- [Exercise aim]:
Print all the records exactly as they stand.

- [Dataset records]:
++++++
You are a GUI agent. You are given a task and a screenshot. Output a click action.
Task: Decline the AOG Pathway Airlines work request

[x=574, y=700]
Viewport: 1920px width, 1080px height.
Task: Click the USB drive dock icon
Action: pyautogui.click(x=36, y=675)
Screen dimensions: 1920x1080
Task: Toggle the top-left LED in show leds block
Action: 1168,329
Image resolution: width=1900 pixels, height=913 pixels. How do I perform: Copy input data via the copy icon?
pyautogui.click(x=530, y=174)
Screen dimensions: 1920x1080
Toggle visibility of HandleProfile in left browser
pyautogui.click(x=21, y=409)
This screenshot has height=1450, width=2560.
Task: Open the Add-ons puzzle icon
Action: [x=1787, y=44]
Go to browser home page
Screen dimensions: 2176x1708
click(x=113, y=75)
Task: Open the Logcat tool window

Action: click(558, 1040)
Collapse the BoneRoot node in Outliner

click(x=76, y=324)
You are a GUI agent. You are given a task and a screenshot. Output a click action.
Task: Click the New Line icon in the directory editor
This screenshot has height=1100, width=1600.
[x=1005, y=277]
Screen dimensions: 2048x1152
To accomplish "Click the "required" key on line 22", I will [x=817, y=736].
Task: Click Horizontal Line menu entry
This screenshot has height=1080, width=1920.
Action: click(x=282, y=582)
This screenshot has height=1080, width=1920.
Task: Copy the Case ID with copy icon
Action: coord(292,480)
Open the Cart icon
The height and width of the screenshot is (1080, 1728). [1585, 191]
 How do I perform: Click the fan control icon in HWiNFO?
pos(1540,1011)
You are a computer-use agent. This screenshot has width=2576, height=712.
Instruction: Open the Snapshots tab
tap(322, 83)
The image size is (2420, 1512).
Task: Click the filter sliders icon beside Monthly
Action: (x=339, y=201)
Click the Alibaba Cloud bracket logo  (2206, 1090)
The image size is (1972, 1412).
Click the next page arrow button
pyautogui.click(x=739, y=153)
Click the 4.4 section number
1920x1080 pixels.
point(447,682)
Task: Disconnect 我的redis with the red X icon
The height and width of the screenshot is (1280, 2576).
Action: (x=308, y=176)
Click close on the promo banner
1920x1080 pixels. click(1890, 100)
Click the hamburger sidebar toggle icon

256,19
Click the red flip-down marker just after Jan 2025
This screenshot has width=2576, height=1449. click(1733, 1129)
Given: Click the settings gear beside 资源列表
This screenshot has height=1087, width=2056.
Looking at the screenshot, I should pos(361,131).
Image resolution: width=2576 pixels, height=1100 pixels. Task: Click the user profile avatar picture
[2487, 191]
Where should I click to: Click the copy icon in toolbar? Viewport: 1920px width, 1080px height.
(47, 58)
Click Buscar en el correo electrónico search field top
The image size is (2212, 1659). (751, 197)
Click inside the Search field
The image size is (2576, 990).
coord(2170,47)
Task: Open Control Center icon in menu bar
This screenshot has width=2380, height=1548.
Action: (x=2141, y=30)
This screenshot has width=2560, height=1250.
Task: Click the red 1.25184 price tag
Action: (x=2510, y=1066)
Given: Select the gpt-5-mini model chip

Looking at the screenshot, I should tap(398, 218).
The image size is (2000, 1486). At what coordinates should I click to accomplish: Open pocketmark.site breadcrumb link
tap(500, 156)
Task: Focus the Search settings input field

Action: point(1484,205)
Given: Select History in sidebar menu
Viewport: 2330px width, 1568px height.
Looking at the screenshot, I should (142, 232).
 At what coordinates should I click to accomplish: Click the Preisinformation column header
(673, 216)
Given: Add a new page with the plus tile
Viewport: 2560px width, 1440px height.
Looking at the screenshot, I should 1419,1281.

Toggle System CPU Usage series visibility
++++++
- [Expected answer]:
You are a GUI agent. You are given a task and a screenshot. Output a click action.
Task: Decline the AOG Pathway Airlines work request

[x=574, y=700]
Viewport: 1920px width, 1080px height.
Task: Click the USB drive dock icon
Action: pyautogui.click(x=36, y=675)
Screen dimensions: 1920x1080
Task: Toggle the top-left LED in show leds block
Action: 1168,329
Image resolution: width=1900 pixels, height=913 pixels. How do I perform: Copy input data via the copy icon?
pyautogui.click(x=530, y=174)
Screen dimensions: 1920x1080
Toggle visibility of HandleProfile in left browser
pyautogui.click(x=21, y=409)
This screenshot has height=1450, width=2560.
Task: Open the Add-ons puzzle icon
Action: [x=1787, y=44]
Go to browser home page
Screen dimensions: 2176x1708
click(x=113, y=75)
Task: Open the Logcat tool window

Action: click(558, 1040)
Collapse the BoneRoot node in Outliner

click(x=76, y=324)
You are a GUI agent. You are given a task and a screenshot. Output a click action.
Task: Click the New Line icon in the directory editor
This screenshot has height=1100, width=1600.
[x=1005, y=277]
Screen dimensions: 2048x1152
To accomplish "Click the "required" key on line 22", I will [x=817, y=736].
Task: Click Horizontal Line menu entry
This screenshot has height=1080, width=1920.
Action: click(x=282, y=582)
This screenshot has height=1080, width=1920.
Task: Copy the Case ID with copy icon
Action: coord(292,480)
Open the Cart icon
The height and width of the screenshot is (1080, 1728). [1585, 191]
 How do I perform: Click the fan control icon in HWiNFO?
pos(1540,1011)
You are a computer-use agent. This screenshot has width=2576, height=712.
Instruction: Open the Snapshots tab
tap(322, 83)
The image size is (2420, 1512).
Task: Click the filter sliders icon beside Monthly
Action: (x=339, y=201)
Click the Alibaba Cloud bracket logo  (2206, 1090)
The image size is (1972, 1412).
Click the next page arrow button
pyautogui.click(x=739, y=153)
Click the 4.4 section number
1920x1080 pixels.
point(447,682)
Task: Disconnect 我的redis with the red X icon
The height and width of the screenshot is (1280, 2576).
Action: (x=308, y=176)
Click close on the promo banner
1920x1080 pixels. click(1890, 100)
Click the hamburger sidebar toggle icon

256,19
Click the red flip-down marker just after Jan 2025
This screenshot has width=2576, height=1449. click(1733, 1129)
Given: Click the settings gear beside 资源列表
This screenshot has height=1087, width=2056.
Looking at the screenshot, I should pos(361,131).
Image resolution: width=2576 pixels, height=1100 pixels. Task: Click the user profile avatar picture
[2487, 191]
Where should I click to: Click the copy icon in toolbar? Viewport: 1920px width, 1080px height.
(47, 58)
Click Buscar en el correo electrónico search field top
The image size is (2212, 1659). (751, 197)
Click inside the Search field
The image size is (2576, 990).
coord(2170,47)
Task: Open Control Center icon in menu bar
This screenshot has width=2380, height=1548.
Action: (x=2141, y=30)
This screenshot has width=2560, height=1250.
Task: Click the red 1.25184 price tag
Action: (x=2510, y=1066)
Given: Select the gpt-5-mini model chip

Looking at the screenshot, I should tap(398, 218).
The image size is (2000, 1486). At what coordinates should I click to accomplish: Open pocketmark.site breadcrumb link
tap(500, 156)
Task: Focus the Search settings input field

Action: point(1484,205)
Given: Select History in sidebar menu
Viewport: 2330px width, 1568px height.
Looking at the screenshot, I should (142, 232).
 At what coordinates should I click to accomplish: Click the Preisinformation column header
(673, 216)
Given: Add a new page with the plus tile
Viewport: 2560px width, 1440px height.
Looking at the screenshot, I should 1419,1281.

Toggle System CPU Usage series visibility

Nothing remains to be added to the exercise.